Retype every one of the following entries verbatim, keeping each line as it stands.
══════
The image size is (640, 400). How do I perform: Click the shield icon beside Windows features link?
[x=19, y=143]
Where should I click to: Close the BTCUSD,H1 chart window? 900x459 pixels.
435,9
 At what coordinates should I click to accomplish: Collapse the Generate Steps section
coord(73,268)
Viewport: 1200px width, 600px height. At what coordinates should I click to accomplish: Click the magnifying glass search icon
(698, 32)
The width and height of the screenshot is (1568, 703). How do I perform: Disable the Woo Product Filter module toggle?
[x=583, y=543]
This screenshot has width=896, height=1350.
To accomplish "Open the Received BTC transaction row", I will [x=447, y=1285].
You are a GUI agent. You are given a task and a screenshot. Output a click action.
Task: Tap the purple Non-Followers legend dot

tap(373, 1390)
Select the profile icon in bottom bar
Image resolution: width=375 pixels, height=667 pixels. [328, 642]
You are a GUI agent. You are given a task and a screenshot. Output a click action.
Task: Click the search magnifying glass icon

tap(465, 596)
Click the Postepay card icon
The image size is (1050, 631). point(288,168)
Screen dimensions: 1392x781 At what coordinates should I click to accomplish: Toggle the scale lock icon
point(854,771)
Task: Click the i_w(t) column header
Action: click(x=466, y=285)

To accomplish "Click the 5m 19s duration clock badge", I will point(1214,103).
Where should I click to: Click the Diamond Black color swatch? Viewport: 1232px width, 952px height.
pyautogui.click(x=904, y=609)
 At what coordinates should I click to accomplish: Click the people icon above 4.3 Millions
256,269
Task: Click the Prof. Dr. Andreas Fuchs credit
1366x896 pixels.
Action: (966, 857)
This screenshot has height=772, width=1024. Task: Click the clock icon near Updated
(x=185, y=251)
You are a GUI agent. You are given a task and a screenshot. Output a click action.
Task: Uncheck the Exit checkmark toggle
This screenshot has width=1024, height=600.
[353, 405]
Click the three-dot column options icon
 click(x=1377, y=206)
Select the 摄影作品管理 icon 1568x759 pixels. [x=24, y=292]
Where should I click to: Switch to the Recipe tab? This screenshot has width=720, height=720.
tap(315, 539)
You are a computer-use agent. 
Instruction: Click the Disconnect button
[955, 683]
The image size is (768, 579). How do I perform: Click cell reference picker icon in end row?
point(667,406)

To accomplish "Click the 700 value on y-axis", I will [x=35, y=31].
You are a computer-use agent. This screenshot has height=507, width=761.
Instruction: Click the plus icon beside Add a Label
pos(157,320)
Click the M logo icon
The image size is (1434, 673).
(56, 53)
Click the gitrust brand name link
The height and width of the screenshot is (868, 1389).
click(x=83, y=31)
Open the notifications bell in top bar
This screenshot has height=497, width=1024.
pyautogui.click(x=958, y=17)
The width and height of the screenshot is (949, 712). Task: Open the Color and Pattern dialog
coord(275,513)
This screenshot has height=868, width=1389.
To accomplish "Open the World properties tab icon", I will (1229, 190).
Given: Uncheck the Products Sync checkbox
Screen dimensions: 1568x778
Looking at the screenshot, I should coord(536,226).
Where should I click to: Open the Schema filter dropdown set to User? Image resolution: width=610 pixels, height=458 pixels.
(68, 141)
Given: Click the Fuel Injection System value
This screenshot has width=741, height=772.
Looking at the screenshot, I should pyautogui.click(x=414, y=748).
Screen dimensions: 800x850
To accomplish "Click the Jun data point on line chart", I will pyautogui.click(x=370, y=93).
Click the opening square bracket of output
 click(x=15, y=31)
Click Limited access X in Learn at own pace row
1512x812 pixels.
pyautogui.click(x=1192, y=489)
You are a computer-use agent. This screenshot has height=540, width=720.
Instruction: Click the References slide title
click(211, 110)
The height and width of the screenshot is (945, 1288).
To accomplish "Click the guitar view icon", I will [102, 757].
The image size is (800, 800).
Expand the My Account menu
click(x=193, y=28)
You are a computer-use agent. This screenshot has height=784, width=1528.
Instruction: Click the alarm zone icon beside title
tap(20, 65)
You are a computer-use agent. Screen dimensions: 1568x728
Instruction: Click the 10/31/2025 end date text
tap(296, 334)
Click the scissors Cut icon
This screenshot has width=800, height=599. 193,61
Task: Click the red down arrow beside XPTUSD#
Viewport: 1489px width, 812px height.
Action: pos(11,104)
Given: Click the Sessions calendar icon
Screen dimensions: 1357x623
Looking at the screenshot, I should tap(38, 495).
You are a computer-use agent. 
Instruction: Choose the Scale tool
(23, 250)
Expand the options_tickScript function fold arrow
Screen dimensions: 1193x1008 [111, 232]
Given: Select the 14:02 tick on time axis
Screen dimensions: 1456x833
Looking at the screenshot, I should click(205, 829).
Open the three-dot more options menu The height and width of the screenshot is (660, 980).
══════
# ANSWER FOR THIS EXERCISE:
The image size is (640, 400). How do I perform: Click the shield icon beside Windows features link?
[x=19, y=143]
Where should I click to: Close the BTCUSD,H1 chart window? 900x459 pixels.
435,9
 At what coordinates should I click to accomplish: Collapse the Generate Steps section
coord(73,268)
Viewport: 1200px width, 600px height. At what coordinates should I click to accomplish: Click the magnifying glass search icon
(698, 32)
The width and height of the screenshot is (1568, 703). How do I perform: Disable the Woo Product Filter module toggle?
[x=583, y=543]
This screenshot has width=896, height=1350.
To accomplish "Open the Received BTC transaction row", I will [x=447, y=1285].
You are a GUI agent. You are given a task and a screenshot. Output a click action.
Task: Tap the purple Non-Followers legend dot

tap(373, 1390)
Select the profile icon in bottom bar
Image resolution: width=375 pixels, height=667 pixels. [328, 642]
You are a GUI agent. You are given a task and a screenshot. Output a click action.
Task: Click the search magnifying glass icon

tap(465, 596)
Click the Postepay card icon
The image size is (1050, 631). point(288,168)
Screen dimensions: 1392x781 At what coordinates should I click to accomplish: Toggle the scale lock icon
point(854,771)
Task: Click the i_w(t) column header
Action: click(x=466, y=285)

To accomplish "Click the 5m 19s duration clock badge", I will point(1214,103).
Where should I click to: Click the Diamond Black color swatch? Viewport: 1232px width, 952px height.
pyautogui.click(x=904, y=609)
 At what coordinates should I click to accomplish: Click the people icon above 4.3 Millions
256,269
Task: Click the Prof. Dr. Andreas Fuchs credit
1366x896 pixels.
Action: (966, 857)
This screenshot has height=772, width=1024. Task: Click the clock icon near Updated
(x=185, y=251)
You are a GUI agent. You are given a task and a screenshot. Output a click action.
Task: Uncheck the Exit checkmark toggle
This screenshot has width=1024, height=600.
[353, 405]
Click the three-dot column options icon
 click(x=1377, y=206)
Select the 摄影作品管理 icon 1568x759 pixels. [x=24, y=292]
Where should I click to: Switch to the Recipe tab? This screenshot has width=720, height=720.
tap(315, 539)
You are a computer-use agent. 
Instruction: Click the Disconnect button
[955, 683]
The image size is (768, 579). How do I perform: Click cell reference picker icon in end row?
point(667,406)

To accomplish "Click the 700 value on y-axis", I will [x=35, y=31].
You are a computer-use agent. This screenshot has height=507, width=761.
Instruction: Click the plus icon beside Add a Label
pos(157,320)
Click the M logo icon
The image size is (1434, 673).
(56, 53)
Click the gitrust brand name link
The height and width of the screenshot is (868, 1389).
click(x=83, y=31)
Open the notifications bell in top bar
This screenshot has height=497, width=1024.
pyautogui.click(x=958, y=17)
The width and height of the screenshot is (949, 712). Task: Open the Color and Pattern dialog
coord(275,513)
This screenshot has height=868, width=1389.
To accomplish "Open the World properties tab icon", I will (1229, 190).
Given: Uncheck the Products Sync checkbox
Screen dimensions: 1568x778
Looking at the screenshot, I should coord(536,226).
Where should I click to: Open the Schema filter dropdown set to User? Image resolution: width=610 pixels, height=458 pixels.
(68, 141)
Given: Click the Fuel Injection System value
This screenshot has width=741, height=772.
Looking at the screenshot, I should pyautogui.click(x=414, y=748).
Screen dimensions: 800x850
To accomplish "Click the Jun data point on line chart", I will pyautogui.click(x=370, y=93).
Click the opening square bracket of output
 click(x=15, y=31)
Click Limited access X in Learn at own pace row
1512x812 pixels.
pyautogui.click(x=1192, y=489)
You are a computer-use agent. This screenshot has height=540, width=720.
Instruction: Click the References slide title
click(211, 110)
The height and width of the screenshot is (945, 1288).
To accomplish "Click the guitar view icon", I will [102, 757].
The image size is (800, 800).
Expand the My Account menu
click(x=193, y=28)
You are a computer-use agent. This screenshot has height=784, width=1528.
Instruction: Click the alarm zone icon beside title
tap(20, 65)
You are a computer-use agent. Screen dimensions: 1568x728
Instruction: Click the 10/31/2025 end date text
tap(296, 334)
Click the scissors Cut icon
This screenshot has width=800, height=599. 193,61
Task: Click the red down arrow beside XPTUSD#
Viewport: 1489px width, 812px height.
Action: pos(11,104)
Given: Click the Sessions calendar icon
Screen dimensions: 1357x623
Looking at the screenshot, I should tap(38, 495).
You are a computer-use agent. 
Instruction: Choose the Scale tool
(23, 250)
Expand the options_tickScript function fold arrow
Screen dimensions: 1193x1008 [111, 232]
Given: Select the 14:02 tick on time axis
Screen dimensions: 1456x833
Looking at the screenshot, I should click(205, 829).
Open the three-dot more options menu The height and width of the screenshot is (660, 980).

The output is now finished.